Task prompt: Copy, word for word, the opening line of the data and each line after it until the line that contains "You are a computer-use", which is included. Leave the pictures out.

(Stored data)
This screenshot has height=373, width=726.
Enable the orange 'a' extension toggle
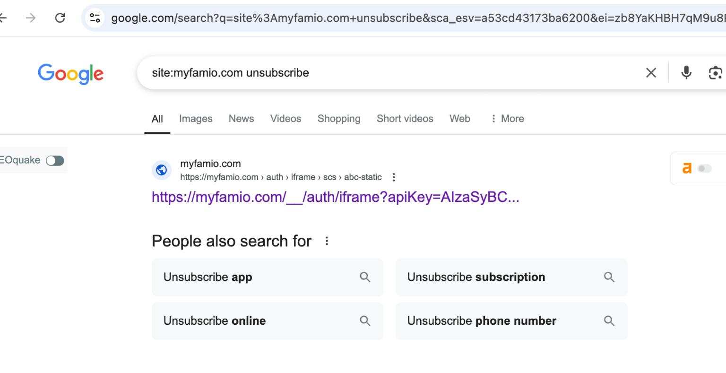pos(705,168)
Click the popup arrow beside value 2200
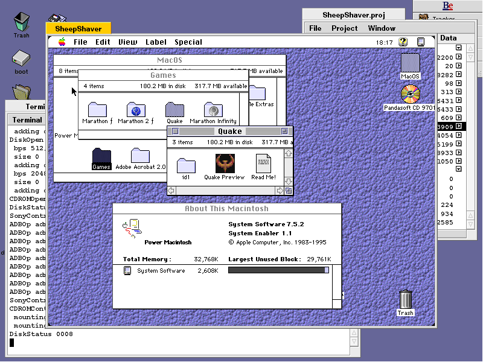The height and width of the screenshot is (362, 483). pyautogui.click(x=458, y=57)
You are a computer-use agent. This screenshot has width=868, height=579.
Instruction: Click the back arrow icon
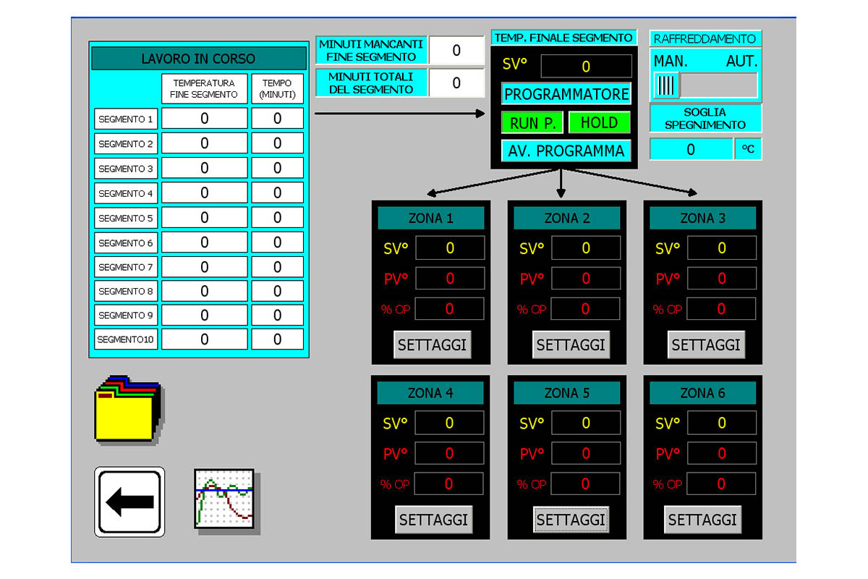pos(129,502)
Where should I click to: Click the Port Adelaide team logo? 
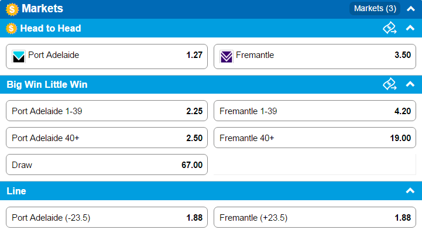[x=19, y=57]
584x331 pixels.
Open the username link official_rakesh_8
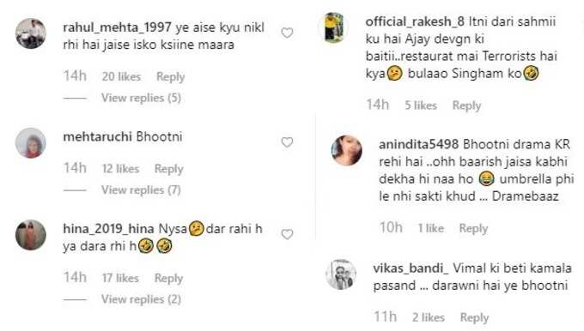coord(415,21)
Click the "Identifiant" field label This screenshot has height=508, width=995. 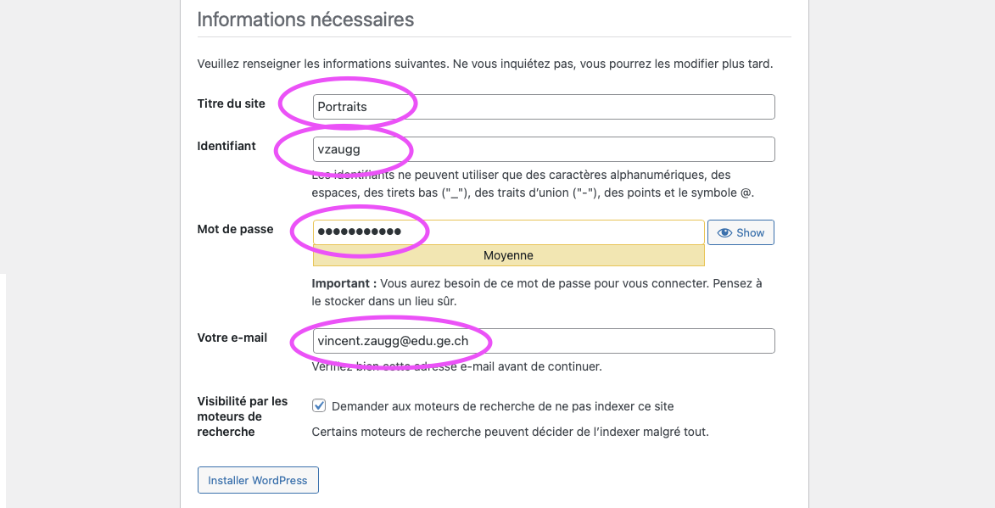[x=226, y=146]
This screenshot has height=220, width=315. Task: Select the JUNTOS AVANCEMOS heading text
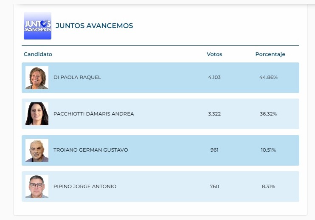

Answer space:
This screenshot has height=373, width=726.
Enable the orange 'a' extension toggle
pos(705,168)
Click the popup arrow beside value 2200
The height and width of the screenshot is (362, 483). pyautogui.click(x=458, y=57)
You are a computer-use agent. This screenshot has width=868, height=579.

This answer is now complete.